Si vous êtes confrontés à ce type de problèmes, il y a énormément de littérature sur internet , il y a même des cabinets d’avocats qui proposent des templates de réponse a envoyer, etc. Essayez de rester « zen », et évaluez vos options, le principe de ces boites c’est de ratisser très très large, et d’espérer qu’un ou deux poissons ne mordent à l’hameçon.
Le rôle de l’opendata dans ce contexte
Je suis un grand défenseur et un grand fan du principe de l’opendata, mais dans ce cas précis c’est précisément ce qui m’a exposé à ces problèmes.
Le principe du site sortirlocal était simple : je récupérais des sorties exposées en opendata, publiées par des mairies ou des organismes officiels (J’avais restreint les sources pour éviter les problèmes). Je faisais pas mal de calculs dessus (Itinéraires, compression d’images, etc), et ensuite je les mettais a disposition sur le site pour que les familles comme la mienne puissent trouver facilement des sorties à faire près de chez elles.

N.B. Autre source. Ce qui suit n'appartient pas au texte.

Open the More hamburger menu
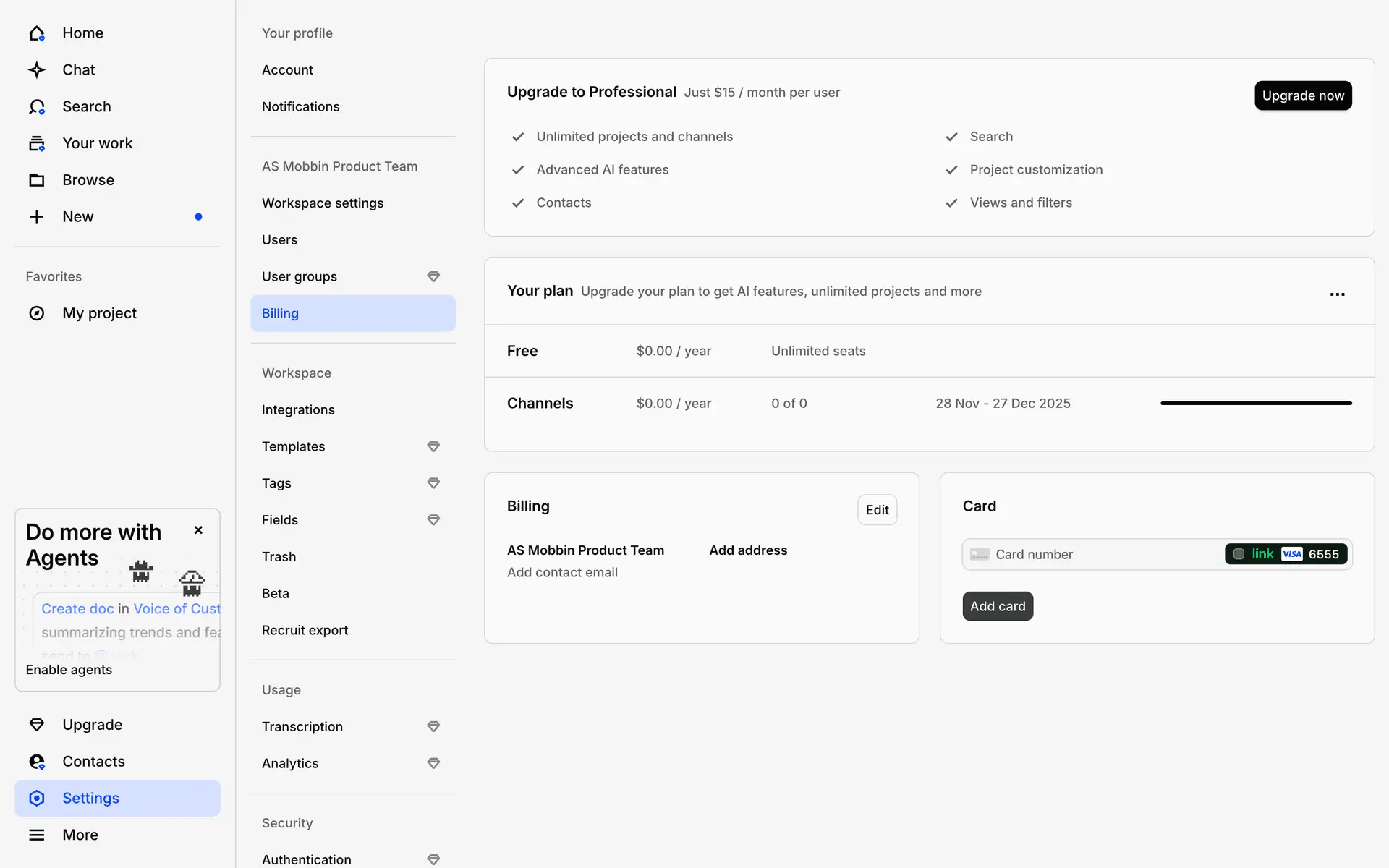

Le « hic », c’est que les données en open data publiées par certaines mairies ou musées peuvent parfois inclure des images dont le statut juridique n’est pas clair en matière de droit d’auteur. Suite à cette mésaventure, j’ai examiné plus attentivement les images disponibles et j’ai constaté que certaines pouvaient poser question (personnages de dessins animés, créations artistiques, etc.). C’est un vrai problème pour ceux qui les utilisent de toute bonne foi, d’autant que je n’ai pas trouvé d’outil qui permettrait de valider les photos en amont.
Alors certes, il est sûrement possible d’embarquer dans un procès les gens qui sont à la source, mais non seulement je n’ai aucune certitude sur le fait que cela suffirait pour « rejeter » la balle au « pêcheur originel », mais surtout j’avoue n’avoir aucune envie de faire ça à des gens qui œuvrent dans la bonne direction !
Retour d’expérience de sortirlocal
Pour le négatif :
- Financièrement, ça a été assez coûteux. Entre les frais d’avocat et de location de serveur ce n’est pas négligeable, d’autant que j’utilisais un serveur « boosté » car certaines mécaniques étaient très gourmandes en CPU (Calcul d’itinéraires, base orientée graphe, etc).
- En termes de stress, ce mois de septembre a été plutôt bien chargé grâce a nos amis trolls, mais sinon c’était plutôt cool.
Pour le positif :
- Tout le reste ! ! !
- Montée en compétence de fou sur plein de sujets, de la programmation à l’infra, en passant par des BDD exotiques (DGraph), Kafka, et plein d’outils variés (OSM/OSRM pour le calcul d’itinéraires, l’écosystème GCP, let’s encrypt, docker-compose etc…)
- Ça m’a permis d’être pris chez Leroy Merlin en tant que prestataire… 2 fois !
- J’ai pu répondre au besoin des visiteurs du site pendant ces quelques années et ça c’est plaisant !
Au final , je ne le regrette absolument pas, il est juste temps de lancer « autre chose » ! Je garde en tête le sujet de RapidAPI, mais je n’ai pas encore trouvé « le truc ». Le souci de l’informatique, c’est qu’il y a déjà beaucoup de choses qui existent^^ En attendant je réfléchis à lancer un site sur l’apiculture (l’un de mes hobbies) , avec peut être une tentative de faire de l’affiliation. On verra bien !
Sortirlocal s’arrête, mais l’envie de créer et d’être utile, elle, est toujours là !
Note : Je ne suis pas juriste et ce retour d’expérience n’a aucune valeur de conseil juridique. Chaque situation étant différente, si vous êtes confronté(e) à un problème similaire, je vous encourage à consulter un professionnel du droit pour évaluer votre cas spécifique.